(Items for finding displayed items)

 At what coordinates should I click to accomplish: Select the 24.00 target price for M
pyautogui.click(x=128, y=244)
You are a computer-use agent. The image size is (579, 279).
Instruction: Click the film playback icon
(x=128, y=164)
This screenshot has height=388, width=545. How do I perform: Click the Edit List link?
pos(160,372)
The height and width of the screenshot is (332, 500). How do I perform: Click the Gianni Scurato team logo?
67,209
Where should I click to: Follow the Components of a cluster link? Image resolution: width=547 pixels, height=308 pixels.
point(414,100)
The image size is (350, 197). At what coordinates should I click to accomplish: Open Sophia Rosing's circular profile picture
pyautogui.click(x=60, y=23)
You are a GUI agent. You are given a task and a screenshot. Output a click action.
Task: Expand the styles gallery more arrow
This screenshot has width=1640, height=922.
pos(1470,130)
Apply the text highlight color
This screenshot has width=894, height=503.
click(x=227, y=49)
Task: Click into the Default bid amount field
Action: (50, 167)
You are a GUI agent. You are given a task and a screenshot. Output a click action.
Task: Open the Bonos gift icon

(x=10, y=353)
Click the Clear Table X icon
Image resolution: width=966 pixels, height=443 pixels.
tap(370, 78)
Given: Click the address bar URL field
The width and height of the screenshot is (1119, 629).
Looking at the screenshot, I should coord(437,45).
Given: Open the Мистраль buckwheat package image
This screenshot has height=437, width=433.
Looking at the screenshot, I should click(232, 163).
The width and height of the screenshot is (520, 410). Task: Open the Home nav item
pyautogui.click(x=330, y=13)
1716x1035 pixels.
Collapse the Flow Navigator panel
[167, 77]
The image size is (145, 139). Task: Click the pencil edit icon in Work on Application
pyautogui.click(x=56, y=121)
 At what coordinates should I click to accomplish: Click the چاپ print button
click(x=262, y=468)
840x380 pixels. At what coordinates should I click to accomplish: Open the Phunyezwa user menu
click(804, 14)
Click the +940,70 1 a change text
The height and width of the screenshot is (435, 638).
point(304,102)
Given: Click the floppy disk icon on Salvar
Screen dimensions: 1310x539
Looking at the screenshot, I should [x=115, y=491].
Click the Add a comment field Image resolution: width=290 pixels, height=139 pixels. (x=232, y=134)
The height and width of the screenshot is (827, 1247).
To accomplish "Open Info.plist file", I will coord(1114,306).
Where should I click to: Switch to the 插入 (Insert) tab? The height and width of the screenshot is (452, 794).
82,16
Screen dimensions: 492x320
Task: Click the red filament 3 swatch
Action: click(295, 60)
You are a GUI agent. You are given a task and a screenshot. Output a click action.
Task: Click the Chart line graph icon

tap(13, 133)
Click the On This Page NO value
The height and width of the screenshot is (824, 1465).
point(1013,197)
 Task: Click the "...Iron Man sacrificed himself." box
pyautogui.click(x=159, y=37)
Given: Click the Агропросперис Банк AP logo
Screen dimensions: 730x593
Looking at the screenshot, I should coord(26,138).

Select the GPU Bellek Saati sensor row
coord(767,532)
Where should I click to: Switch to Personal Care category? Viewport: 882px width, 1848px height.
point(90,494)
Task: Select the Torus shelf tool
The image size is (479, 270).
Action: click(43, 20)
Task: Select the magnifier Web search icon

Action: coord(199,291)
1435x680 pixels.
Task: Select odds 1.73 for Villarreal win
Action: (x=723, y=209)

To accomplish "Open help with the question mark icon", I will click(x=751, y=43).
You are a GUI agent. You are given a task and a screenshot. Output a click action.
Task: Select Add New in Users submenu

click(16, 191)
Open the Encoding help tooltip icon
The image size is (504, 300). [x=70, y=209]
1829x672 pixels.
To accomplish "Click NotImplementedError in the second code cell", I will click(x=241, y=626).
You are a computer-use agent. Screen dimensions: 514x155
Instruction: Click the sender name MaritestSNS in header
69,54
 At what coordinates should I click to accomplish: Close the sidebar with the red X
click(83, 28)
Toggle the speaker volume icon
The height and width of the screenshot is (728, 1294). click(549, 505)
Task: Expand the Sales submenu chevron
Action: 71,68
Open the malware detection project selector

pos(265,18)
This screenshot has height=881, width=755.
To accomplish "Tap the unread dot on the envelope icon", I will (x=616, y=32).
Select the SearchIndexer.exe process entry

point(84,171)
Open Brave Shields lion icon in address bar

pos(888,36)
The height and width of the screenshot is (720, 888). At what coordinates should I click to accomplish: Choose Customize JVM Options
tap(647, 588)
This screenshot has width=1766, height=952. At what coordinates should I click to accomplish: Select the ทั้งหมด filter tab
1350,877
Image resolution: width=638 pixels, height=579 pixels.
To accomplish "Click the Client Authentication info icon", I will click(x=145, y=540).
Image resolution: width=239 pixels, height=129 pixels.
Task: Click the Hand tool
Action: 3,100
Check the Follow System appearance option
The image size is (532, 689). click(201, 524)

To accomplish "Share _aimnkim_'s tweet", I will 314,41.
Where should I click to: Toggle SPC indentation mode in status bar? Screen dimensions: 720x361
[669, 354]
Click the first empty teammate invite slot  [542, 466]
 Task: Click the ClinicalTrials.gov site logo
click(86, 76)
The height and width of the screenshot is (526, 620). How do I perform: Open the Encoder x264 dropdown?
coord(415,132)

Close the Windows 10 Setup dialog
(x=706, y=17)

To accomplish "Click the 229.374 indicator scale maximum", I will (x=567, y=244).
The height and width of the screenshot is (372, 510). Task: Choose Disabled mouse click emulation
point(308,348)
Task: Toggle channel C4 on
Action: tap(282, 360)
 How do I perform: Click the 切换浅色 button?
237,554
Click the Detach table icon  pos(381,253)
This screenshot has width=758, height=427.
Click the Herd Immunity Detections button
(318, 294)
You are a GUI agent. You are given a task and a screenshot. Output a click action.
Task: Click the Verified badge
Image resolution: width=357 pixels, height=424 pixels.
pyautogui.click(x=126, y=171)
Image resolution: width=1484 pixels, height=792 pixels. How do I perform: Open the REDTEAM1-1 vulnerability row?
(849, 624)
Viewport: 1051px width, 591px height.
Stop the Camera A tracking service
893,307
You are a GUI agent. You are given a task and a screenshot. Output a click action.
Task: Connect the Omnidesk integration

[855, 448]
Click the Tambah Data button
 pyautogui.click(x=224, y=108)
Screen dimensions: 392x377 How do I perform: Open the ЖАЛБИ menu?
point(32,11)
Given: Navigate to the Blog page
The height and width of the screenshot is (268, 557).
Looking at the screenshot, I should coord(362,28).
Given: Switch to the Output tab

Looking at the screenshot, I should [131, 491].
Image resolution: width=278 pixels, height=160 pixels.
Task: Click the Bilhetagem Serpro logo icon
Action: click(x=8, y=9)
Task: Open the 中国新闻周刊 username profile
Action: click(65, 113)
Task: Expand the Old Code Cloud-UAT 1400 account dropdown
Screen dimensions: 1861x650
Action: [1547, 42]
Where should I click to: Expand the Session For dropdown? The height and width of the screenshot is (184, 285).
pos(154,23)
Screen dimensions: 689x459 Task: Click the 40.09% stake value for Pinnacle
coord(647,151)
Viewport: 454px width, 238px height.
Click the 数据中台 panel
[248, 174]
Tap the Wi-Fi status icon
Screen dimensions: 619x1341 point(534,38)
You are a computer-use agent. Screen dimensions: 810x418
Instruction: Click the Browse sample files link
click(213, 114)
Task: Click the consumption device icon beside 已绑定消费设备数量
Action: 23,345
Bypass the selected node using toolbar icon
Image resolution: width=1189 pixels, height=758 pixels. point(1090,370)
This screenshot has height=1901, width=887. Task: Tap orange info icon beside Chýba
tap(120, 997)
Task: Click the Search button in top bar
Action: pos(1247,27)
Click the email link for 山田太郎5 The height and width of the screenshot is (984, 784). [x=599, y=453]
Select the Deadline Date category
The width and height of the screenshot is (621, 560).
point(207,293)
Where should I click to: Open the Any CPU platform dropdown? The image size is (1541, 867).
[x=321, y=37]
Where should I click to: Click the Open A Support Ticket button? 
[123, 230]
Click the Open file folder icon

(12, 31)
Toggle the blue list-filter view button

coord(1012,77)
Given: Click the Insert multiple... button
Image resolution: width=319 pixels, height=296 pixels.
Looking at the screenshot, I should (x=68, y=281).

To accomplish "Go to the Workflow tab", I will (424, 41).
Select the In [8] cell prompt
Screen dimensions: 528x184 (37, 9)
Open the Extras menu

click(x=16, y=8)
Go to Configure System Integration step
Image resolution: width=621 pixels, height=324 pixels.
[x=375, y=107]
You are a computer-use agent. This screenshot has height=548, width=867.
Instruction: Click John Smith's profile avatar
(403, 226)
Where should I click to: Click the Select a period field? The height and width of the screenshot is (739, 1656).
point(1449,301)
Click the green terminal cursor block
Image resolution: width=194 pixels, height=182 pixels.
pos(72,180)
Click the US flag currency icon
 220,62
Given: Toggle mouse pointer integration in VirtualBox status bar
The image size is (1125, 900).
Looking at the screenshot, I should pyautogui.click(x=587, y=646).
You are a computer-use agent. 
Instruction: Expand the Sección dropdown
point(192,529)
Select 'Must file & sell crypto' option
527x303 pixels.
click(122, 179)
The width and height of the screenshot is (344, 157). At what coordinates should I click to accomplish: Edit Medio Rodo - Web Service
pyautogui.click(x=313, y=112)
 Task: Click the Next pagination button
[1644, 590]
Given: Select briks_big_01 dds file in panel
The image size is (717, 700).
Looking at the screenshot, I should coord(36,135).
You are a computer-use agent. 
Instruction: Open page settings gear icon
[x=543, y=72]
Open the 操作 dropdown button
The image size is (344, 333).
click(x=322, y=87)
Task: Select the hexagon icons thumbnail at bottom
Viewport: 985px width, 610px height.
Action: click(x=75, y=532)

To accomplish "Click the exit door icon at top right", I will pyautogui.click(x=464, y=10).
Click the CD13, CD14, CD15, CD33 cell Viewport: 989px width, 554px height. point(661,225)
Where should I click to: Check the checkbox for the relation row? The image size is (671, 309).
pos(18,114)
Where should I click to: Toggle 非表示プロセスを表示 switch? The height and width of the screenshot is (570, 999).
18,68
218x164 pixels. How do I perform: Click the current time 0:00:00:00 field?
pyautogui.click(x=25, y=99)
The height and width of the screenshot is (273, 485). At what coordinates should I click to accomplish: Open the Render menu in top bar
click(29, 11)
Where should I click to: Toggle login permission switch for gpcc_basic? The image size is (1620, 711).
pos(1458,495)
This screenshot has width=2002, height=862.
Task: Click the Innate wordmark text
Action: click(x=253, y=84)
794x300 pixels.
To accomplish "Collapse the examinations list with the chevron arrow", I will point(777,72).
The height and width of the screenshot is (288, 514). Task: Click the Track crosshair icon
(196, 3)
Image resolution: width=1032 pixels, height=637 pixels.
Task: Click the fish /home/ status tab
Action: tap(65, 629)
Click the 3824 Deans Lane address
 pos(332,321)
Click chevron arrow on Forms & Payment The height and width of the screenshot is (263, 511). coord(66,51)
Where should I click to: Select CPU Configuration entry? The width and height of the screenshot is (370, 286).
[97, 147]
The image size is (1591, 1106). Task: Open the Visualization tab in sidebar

_TO BE DONE_
Rewrite the lines from the one containing "This screenshot has height=388, width=545." through the one containing "pyautogui.click(x=60, y=23)", changing "link" to "button" wherever it occurs and leaving everything else as it is. Give only those lines.

_EXPECTED ANSWER_
This screenshot has height=388, width=545. How do I perform: Click the Edit List button?
pos(160,372)
The height and width of the screenshot is (332, 500). How do I perform: Click the Gianni Scurato team logo?
67,209
Where should I click to: Follow the Components of a cluster button? Image resolution: width=547 pixels, height=308 pixels.
point(414,100)
The image size is (350, 197). At what coordinates should I click to accomplish: Open Sophia Rosing's circular profile picture
pyautogui.click(x=60, y=23)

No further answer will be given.